----- PROVIDED DATA -----
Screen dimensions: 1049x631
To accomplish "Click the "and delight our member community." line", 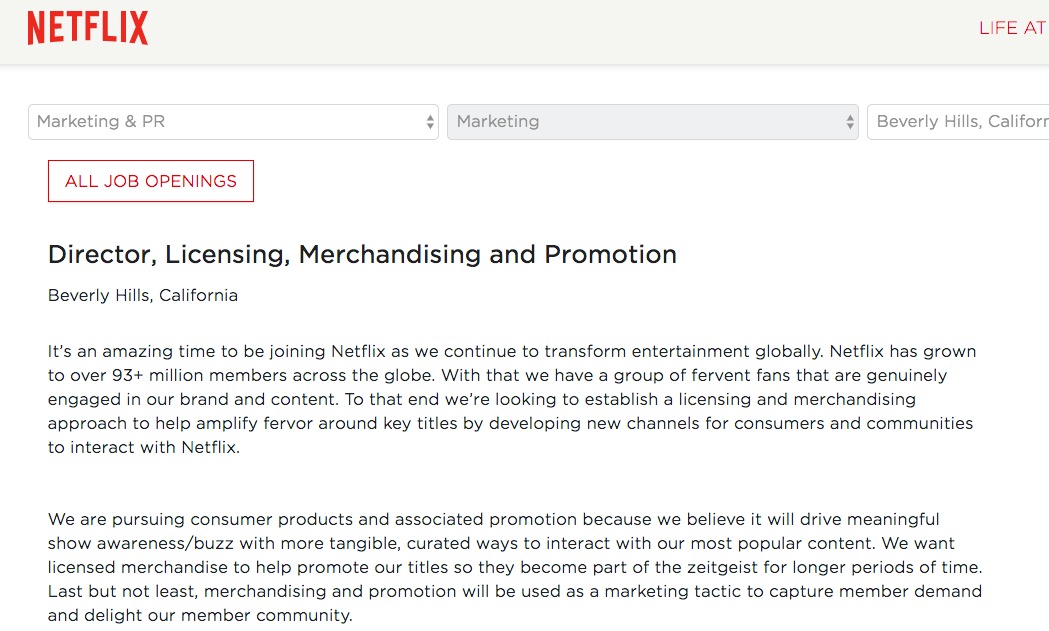I will 200,616.
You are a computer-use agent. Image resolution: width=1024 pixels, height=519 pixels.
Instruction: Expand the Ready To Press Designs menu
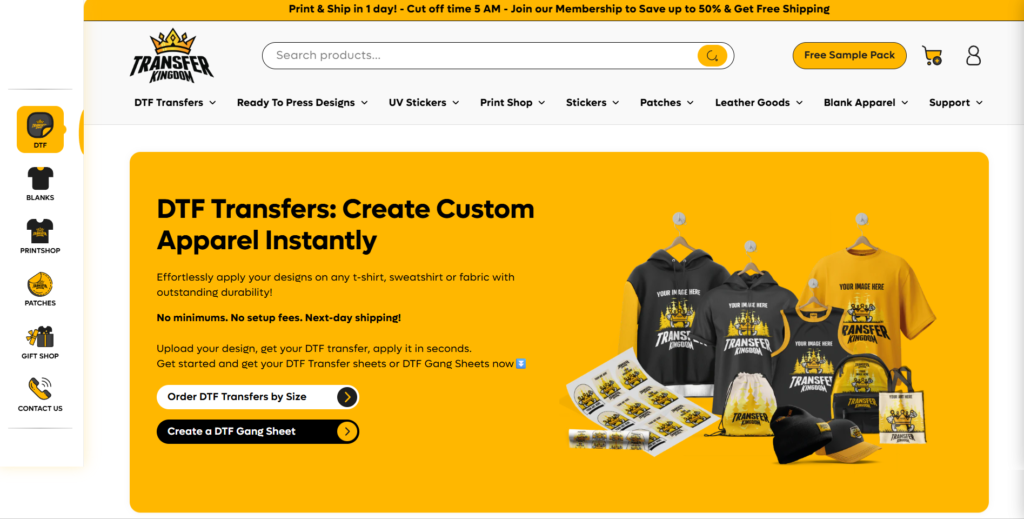tap(302, 102)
-----
YOUR ASSIGNMENT =
Having located the line with "Instruction: Expand the", transcribe exactly and only the lines from it to the final line of the material, skipping the pictures.

WRITTEN RESPONSE =
Instruction: Expand the Ready To Press Designs menu
tap(302, 102)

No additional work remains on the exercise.